The primary fermentation process is where yeast is added to the pulp. The yeast cells nourish themselves on the sugars present in the pulp and multiply, producing carbon dioxide gas and alcohol. The white powder that is found on grapes is yeast and can be used in its fermentation. But as this yeast is wild, the results are often undesirable. For good measure, cultured yeast is usually added. To facilitate the fermentation, temperatures must be maintained at about 22-25 °C for red wines, and 15-18 °C for white wines. On an average, one gram of sugar converts to about half a gram of alcohol. If the level of sugar present in the pulp is too low to produce the desired percentage of alcohol, additional sugar is added in accordance with local jurisdiction.
Carbon dioxide, a by-product of fermentation, pushes the grape skins to the top of the bin. A layer of skins, called the ‘cap’, is formed on the top. Tannins (chemicals existing in the skin and seeds) give wine its astringency, which is why the ‘cap’ needs to be mixed well with the juice daily or several times a day.
Pressing is the process when the grapes are smashed in order to extract maximum juice as well as to separate out the grape skins. In earlier times, this was done in manually operated basket presses made of wood. With red wines, the pulp is pressed after the primary fermentation period. While producing white wine, the liquid is separated from the pulp right after picking. With rose, where the skins are in contact for a short while to give color, the pulp may be pressed as well. After the ‘must’ is pressed, the juice is separated from the dead yeast and any solids that remain are transferred to a new container, where additional fermentation may take place.

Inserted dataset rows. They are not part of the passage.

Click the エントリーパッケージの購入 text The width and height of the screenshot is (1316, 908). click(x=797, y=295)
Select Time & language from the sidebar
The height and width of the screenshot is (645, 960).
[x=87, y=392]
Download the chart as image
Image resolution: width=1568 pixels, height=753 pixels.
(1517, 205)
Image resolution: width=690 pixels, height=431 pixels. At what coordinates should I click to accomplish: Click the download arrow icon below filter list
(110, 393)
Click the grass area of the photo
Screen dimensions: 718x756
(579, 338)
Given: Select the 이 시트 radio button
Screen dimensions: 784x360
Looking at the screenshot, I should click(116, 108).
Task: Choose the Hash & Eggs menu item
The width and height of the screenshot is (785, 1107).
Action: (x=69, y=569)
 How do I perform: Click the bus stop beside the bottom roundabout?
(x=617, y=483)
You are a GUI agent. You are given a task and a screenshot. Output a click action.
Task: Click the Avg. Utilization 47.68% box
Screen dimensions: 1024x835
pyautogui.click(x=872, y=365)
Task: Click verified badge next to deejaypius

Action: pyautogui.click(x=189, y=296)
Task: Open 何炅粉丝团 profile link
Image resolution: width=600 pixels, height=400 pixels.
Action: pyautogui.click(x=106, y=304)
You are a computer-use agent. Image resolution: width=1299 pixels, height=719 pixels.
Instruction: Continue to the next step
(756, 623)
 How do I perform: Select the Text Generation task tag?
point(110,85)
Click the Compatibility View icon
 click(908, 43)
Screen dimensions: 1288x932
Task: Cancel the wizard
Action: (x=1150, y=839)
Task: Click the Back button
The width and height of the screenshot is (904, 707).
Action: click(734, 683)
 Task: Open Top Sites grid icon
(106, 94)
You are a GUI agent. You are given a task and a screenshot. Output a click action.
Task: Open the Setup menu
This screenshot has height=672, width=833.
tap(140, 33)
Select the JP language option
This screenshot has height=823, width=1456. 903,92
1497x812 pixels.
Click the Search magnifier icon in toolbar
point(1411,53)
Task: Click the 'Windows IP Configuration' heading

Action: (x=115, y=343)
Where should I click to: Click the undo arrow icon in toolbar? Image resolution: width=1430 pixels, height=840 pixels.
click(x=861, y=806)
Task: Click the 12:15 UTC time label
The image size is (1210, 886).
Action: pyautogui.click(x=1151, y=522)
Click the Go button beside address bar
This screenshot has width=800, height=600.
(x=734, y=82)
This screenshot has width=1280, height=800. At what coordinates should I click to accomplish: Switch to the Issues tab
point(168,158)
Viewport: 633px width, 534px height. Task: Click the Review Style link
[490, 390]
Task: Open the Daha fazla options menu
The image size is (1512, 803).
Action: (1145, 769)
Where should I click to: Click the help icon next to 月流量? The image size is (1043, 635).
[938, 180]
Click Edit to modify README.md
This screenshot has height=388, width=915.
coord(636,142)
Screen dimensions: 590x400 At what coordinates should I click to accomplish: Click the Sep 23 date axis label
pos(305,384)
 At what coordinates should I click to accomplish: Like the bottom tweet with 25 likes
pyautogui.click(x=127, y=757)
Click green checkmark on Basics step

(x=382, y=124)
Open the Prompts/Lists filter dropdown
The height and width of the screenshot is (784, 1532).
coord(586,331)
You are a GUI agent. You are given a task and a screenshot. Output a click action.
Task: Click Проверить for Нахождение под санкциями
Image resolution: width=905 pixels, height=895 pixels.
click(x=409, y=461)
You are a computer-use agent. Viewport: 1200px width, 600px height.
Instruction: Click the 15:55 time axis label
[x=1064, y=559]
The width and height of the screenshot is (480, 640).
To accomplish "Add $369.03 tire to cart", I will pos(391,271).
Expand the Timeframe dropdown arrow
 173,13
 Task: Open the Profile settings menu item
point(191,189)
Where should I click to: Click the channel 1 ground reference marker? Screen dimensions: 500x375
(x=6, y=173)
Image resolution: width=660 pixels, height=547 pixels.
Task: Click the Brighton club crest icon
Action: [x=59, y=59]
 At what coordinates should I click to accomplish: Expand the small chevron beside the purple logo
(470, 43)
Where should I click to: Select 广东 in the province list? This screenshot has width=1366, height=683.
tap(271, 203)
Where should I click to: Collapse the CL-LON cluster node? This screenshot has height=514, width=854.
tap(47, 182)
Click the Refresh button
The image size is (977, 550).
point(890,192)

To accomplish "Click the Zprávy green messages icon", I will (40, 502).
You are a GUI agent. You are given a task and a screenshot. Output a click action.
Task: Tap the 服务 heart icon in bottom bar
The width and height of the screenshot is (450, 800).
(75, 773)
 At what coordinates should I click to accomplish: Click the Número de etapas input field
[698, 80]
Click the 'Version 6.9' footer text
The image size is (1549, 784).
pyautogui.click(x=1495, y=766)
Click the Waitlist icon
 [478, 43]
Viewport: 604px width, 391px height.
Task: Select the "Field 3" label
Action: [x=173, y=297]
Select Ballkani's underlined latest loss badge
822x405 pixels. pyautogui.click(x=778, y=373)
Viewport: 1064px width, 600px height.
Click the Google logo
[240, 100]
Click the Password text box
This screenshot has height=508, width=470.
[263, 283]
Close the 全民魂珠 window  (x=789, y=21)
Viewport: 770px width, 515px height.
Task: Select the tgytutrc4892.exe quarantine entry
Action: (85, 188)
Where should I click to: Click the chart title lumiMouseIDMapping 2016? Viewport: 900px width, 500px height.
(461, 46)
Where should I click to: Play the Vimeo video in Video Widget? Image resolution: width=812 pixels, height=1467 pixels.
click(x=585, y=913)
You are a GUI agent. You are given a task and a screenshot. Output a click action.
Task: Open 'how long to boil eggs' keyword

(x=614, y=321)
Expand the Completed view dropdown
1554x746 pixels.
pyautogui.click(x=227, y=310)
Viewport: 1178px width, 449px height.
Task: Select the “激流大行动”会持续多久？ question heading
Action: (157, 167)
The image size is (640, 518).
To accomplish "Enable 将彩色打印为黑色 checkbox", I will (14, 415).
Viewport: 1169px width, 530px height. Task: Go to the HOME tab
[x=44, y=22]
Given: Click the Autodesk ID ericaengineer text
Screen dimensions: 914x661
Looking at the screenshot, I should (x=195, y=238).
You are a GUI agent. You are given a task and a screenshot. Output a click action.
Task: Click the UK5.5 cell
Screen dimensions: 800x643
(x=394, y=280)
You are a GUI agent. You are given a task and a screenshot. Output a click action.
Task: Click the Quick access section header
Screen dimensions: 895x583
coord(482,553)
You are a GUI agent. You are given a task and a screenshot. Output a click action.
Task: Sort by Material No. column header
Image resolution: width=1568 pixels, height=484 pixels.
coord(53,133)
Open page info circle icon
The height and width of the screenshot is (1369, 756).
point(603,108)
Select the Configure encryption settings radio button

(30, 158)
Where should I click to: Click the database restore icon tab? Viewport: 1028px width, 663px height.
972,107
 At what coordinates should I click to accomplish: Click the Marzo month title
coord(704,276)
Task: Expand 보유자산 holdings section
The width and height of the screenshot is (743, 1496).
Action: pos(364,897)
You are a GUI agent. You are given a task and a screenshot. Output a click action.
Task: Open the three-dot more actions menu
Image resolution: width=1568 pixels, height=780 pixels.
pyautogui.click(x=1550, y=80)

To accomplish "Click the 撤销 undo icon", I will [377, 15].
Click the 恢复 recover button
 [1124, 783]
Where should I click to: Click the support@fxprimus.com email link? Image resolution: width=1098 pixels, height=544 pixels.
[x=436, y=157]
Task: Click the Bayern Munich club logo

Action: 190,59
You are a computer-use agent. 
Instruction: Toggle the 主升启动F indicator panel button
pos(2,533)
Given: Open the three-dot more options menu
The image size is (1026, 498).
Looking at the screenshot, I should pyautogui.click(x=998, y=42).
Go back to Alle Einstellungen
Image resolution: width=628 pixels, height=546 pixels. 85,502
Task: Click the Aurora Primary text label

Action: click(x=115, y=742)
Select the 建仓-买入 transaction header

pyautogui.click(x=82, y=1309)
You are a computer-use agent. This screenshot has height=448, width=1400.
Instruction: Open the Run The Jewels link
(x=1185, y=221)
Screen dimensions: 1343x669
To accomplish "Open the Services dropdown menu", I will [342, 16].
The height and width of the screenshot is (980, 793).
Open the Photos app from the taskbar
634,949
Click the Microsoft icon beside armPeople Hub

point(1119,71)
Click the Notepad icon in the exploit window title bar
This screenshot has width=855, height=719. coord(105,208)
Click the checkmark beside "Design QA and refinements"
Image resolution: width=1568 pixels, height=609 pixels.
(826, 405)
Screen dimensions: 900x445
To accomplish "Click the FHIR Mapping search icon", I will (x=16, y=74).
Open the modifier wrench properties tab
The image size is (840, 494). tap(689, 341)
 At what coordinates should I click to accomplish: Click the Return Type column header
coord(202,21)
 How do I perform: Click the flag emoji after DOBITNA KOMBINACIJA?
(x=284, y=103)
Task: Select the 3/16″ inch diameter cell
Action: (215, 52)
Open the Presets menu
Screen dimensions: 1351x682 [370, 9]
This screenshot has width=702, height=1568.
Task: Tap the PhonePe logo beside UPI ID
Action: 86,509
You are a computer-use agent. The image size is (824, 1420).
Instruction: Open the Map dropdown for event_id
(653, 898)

Cold and Heat Stabilization
After the fermentation of the juice, it is kept at close to freezing temperatures for 1-2 weeks. This process called cold stabilization, is done for the tartrate crystals to separate from the wine and stick to the sides of the holding container. Later, when the juice is transferred, the crystals are left behind. Heat stabilization is carried out to extract unstable proteins.
Fermentation and Aging
The juice goes through a secondary fermentation process. This time it is placed into large vats, from which air is extracted to prevent oxidization and discourage the growth of bacteria. During this time, grape proteins continue to be broken down and the remaining yeast cells and other fine particles slowly settle. Some wines, such as Chardonnay are placed in oak barrels to achieve a certain flavor.
A third fermentation used in the production of several red wines is called Malolactic fermentation. Malic acid is converted into lactic acid, and results in the mellowing of the tartness in the wine. The time spent in aging the wine differs in each variety. Not all wines need to be aged, as many are ready for consumption immediately. White wines are not aged for long. Red wines may be aged from a few months to a few years, depending on the type and quality.
Blending and Bottling
Often, wines from different batches are blended together to create a certain flavor. This method can also be used to compensate for inadequacies present in a particular batch. Preservatives are also added to the wine. Lastly, the wine is filtered before it is bottled.
A popular opinion is that a good meal is not complete without a glass of wine. Not only does it enhance the flavor of the food, this antioxidant-rich drink is good for your health and great for your spirit.